March of the Smartphones
We tend to write about smartphones a lot of Fool.com, specifically regarding Research in Motion, Apple, and Nokia. In case anyone was wondering where the fascination on these handy little gadgets comes from, here's some interesting figures to consider:
http://online.wsj.com/article/SB124805149501664033.html (Subscription Required)
Estimates from Deutsche Bank say that Apple and RIM, while only controlling a 3% global market share last year, accounted for 35% of all cell phones operating profit.
As amazing as that figure looks, this year the two are expected to claim a 5% market share and 58% of total operating profits. While commoditized regular cell phones (Think that old RAZR phone you see people carrying around) sell at cutthroat prices, smartphones continue to sell at premium prices and grow market share.
The question becomes, who are these laggards that control most the market, but generate little to no return. Nokia manufactured 46% of industry phones and generated over 55% total operating profits last year. That leaves the rest of the industry (Motorola, Samsung, LG, and Sony Ericcson) controlling about 50% of market share and only generating 20% of all operating profits.
Although, you can probably add Nokia to the laggards pile at the end of this year, Apple and RIM’s increase in operating profits as a percent of the market will most likely come at their expense.
So, what’s the downside in all this? Notably, there’s fairly large growth assumptions built into these companies.

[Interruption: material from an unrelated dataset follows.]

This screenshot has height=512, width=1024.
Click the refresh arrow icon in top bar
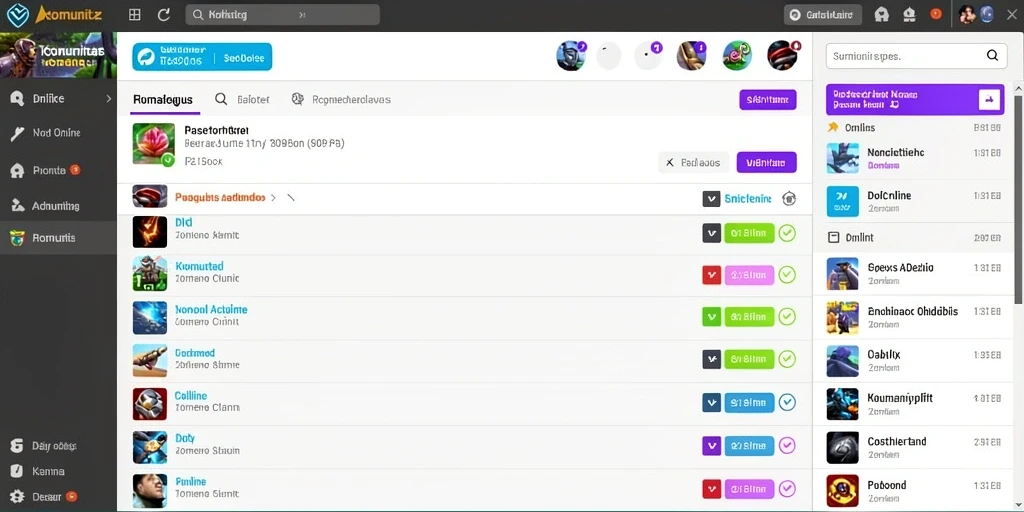pyautogui.click(x=164, y=15)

Apple sells for about 27 times earnings and RIM sells for about 20. Nokia’s typically seen as the industry “value play,” but still sells for about 16 times earnings despite the struggles it faces.
Even with Apple and RIM moving towards preeminence, cell phones remain a very fluid and fast-moving field. Just years ago Motorola was a telecom darling, but failed to innovate and create a smartphone that had the same appeal as RIM or Apple. Today it trades for about a quarter those prices. The hope for Apple and RIM investors is that their phones have more unique capabilities that keep consumers tied to their products. Think about the difference between swapping out an old flip phone for a new one versus swapping out an iPhone for a different brand.
However, even with the increased brand loyalty, if the industry sees another shift like Intel and Nokia’s plans to build a platform that brings smartphones even closer to the capabilities of full-functioning computers, you could see some of the current high flyers left in the dust. Buyers beware.